I really want to believe Floyd Landis. I really do. I think he is a great cyclist, and a great hero to those of us who try to keep living our lives through pain. But I wanted to believe in Ivan Basso as well, and he’s as guilty as sin.

But through all the uncertainty, all the cheating and accusations of cheating, I still watch. And I still enjoy it. There is no other sport that combines the extreme sustained athleticism, the team tactics, the agony and the ecstasy. And I’ll be watching Le Tour next month like I’ve watched every year on the edge of my seat.

If anybody cares, here’s what I think from watching the run-up:

  • I want Levi Leipheimer to win it but
  • Vinokourov will probably win it.

Leipheimer is a great cyclist, and it’s great to see him finally leading a great team, but Vino’s Astana team looked unbeatable at Dauphine-Libre. Two years ago, I blogged about how Vino and George Hincapie were vying to be the next team leaders. Since that time, Hincapie has looked less and less like a potential team leader and Vinokourov has just looked better and better.

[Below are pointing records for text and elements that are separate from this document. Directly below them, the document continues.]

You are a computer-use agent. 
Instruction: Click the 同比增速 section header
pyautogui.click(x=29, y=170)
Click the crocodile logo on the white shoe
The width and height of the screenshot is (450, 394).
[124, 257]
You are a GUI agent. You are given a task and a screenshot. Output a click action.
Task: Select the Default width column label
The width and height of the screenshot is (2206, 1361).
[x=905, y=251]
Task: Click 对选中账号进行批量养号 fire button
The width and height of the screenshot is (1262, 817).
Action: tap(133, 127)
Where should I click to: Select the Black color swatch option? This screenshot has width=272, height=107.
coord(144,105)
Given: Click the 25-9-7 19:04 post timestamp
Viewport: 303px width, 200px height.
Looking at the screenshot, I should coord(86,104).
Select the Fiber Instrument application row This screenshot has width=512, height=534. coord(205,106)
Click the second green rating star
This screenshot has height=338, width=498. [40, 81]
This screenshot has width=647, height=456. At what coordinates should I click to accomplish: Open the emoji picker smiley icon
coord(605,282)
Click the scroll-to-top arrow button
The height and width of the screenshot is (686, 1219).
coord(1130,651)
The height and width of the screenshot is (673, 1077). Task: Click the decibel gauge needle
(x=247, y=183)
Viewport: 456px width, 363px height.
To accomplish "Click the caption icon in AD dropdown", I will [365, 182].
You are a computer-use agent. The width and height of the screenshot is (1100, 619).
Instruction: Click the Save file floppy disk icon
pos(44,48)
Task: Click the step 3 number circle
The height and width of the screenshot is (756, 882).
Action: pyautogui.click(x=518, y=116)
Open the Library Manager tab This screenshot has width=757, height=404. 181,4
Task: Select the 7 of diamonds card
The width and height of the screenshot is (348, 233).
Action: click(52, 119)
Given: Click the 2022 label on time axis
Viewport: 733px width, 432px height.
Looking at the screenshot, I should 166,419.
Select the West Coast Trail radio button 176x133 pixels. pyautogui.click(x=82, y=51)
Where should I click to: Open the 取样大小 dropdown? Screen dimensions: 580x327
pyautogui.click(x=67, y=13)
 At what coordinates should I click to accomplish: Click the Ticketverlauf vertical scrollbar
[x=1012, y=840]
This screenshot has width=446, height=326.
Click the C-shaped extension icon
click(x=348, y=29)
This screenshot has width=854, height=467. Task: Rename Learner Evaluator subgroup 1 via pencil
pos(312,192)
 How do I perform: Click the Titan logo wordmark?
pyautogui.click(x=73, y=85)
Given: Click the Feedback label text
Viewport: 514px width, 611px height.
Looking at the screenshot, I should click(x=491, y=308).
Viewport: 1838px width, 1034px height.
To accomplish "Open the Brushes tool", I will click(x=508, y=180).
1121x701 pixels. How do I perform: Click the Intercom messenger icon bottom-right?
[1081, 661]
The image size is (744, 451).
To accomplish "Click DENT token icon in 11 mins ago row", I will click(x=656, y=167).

4 thoughts on “My guilty secret”

  1. Let me ask you this: if everyone is doing it, is it really cheating?

    I wonder how exactly our current anti-performance enhancing drugs culture came about. Is it a result of the East German teams plus the Cold War? We need to find out why “we” don’t want athletes who “cheat”, where the lines around “cheating” are drawn, and maybe whether they should be drawn at all. Also, compare how baseball players and cyclists are being treated compared to football players who have been caught with steroids and other PEDs.

  2. Yeah, we had that discussion back in August 2006. Athletes are killing themselves, and not always because they want to.

    I think it would be better to level the playing field at a level that isn’t killing people. It’s just as exciting to watch riders riding at 42km/hr as it is to watch them riding at 46km/hr.

  3. I think it would be better to level the playing field at a level that isn’t killing people.

    Is there any evidence that current doping techniques are causing immediate health effects? When EPO first became popular, some number of athletes dropped dead because of overdosing but it has been awhile since I’ve heard of people dropping dead.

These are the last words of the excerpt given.